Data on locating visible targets
--- start ---
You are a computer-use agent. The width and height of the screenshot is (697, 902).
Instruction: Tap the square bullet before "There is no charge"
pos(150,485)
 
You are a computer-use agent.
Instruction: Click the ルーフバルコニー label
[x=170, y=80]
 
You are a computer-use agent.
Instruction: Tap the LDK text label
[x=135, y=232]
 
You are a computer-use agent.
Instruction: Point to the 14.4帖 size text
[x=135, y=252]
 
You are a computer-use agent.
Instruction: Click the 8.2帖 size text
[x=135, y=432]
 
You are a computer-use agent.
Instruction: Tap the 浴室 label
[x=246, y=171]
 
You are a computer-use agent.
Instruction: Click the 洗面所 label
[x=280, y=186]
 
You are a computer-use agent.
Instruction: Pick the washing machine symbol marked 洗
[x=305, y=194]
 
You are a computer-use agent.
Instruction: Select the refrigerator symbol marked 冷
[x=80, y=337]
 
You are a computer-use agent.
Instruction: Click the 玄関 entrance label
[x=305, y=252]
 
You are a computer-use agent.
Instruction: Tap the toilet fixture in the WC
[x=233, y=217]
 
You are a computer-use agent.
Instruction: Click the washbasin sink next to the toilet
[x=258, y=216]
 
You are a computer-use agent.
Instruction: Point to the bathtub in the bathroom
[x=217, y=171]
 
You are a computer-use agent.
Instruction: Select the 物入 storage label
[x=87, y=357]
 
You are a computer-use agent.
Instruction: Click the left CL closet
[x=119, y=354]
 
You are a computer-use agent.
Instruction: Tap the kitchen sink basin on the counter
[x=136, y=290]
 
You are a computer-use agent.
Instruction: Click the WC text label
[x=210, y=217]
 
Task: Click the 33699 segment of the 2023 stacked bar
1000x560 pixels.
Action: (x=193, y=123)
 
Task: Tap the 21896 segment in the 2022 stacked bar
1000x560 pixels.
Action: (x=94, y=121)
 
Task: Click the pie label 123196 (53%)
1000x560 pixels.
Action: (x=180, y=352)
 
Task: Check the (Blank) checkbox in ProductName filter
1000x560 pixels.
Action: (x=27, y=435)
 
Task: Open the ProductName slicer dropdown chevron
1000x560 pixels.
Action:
--- end ---
WRITTEN INSTRUCTION:
Pull out every line in the material above that contains the string "Click", matching its case exactly.

WRITTEN SOLUTION:
Instruction: Click the ルーフバルコニー label
Instruction: Click the 8.2帖 size text
Instruction: Click the 洗面所 label
Instruction: Click the 玄関 entrance label
Instruction: Click the washbasin sink next to the toilet
Instruction: Click the left CL closet
Instruction: Click the WC text label
Task: Click the 33699 segment of the 2023 stacked bar
Task: Click the pie label 123196 (53%)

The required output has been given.